While the main target of the protest is the Israeli government, it comes amid deteriorating relations between pro-Palestinian activists and the University of Manchester.
Ezzeldin said he hoped the hunger strike would also pressure the university into dropping disciplinary action against two students involved in an anti-Israel protest in March.
“While we’ve gone on hunger strike purely in solidarity with the Palestinian political prisoners, we hope it increases pressure on the university to comply with our demands.
“Those are to drop all charges from the disciplinary hearing of the two BDS [Boycott, Divestment, and Sanctions] campaign activists.”
The pair are accused by the university of trespassing and damage to property after unfurling a banner expressing support for the BDS movement.
Palestinian activists accuse the university of censoring criticism of Israel and are demanding that it drop the case.
On the hunger strikers and their demands, a university spokesman said: “We became aware of this situation through social media, but not any direct contact with this group in relation to this particular protest.
“We are aware of their [the activists’] demands, and will respond in line with our obligations.”

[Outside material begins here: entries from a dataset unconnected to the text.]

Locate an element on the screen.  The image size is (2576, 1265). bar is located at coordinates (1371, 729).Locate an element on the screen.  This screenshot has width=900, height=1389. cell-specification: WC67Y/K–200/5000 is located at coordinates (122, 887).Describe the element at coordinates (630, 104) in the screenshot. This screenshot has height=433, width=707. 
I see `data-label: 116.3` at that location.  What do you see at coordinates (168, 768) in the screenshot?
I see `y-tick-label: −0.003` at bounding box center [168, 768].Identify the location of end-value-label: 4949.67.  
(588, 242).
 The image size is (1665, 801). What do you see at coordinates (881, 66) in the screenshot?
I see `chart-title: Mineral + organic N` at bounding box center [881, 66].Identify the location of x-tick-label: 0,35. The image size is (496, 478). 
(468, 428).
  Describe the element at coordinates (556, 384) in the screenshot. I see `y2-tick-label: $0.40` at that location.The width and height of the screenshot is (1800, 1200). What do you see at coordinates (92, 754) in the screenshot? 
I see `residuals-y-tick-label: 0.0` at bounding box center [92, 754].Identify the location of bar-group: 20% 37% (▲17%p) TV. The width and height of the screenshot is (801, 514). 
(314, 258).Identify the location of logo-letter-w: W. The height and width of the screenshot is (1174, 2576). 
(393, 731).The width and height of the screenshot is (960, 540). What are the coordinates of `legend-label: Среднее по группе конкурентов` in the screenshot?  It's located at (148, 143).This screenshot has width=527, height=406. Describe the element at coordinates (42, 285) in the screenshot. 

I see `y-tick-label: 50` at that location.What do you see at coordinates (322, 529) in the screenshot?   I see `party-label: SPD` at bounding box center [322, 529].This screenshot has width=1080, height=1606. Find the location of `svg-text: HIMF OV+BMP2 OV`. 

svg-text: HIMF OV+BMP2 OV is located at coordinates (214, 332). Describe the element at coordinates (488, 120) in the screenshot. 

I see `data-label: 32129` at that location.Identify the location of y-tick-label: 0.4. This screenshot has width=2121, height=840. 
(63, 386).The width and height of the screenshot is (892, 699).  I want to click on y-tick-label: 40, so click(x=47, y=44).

Previous allegations of censorship levelled against the university include the charge that it vetoed speakers due to speak at events organised by BDS activists, and cancelled events.
The university rejects the accusation of censorship and said the events were cancelled because it was informed of them at short notice.
Another demand centres on the university’s ties to engineering firm Caterpillar, which makes bulldozers used by the Israelis to destroy homes of Palestinians in the occupied West Bank and East Jerusalem.
Students at the university have the backing of dozens of academics in Manchester, including the president of the local chapter of the university and college union, Adel Nasser.
Speaking to Al Jazeera, he praised the actions of the students as “courageous” and criticised the university for using “intimidation” tactics against the students being disciplined for the March protest.
“I think they [students] are doing it with the best intentions, but their success will depend on how much they can shame the university into dropping their stance,” Nasser said.
The university is not alone in having a tense relationship with pro-Palestinian activists.
The University of Central Lancashire, the School of African and Oriental Studies (SOAS), De Montfort University, and others are also accused of censoring critics of Israel.
On Thursday, hundreds of students at SOAS protested against a visit by the Israeli ambassador to the UK, Mark Regev.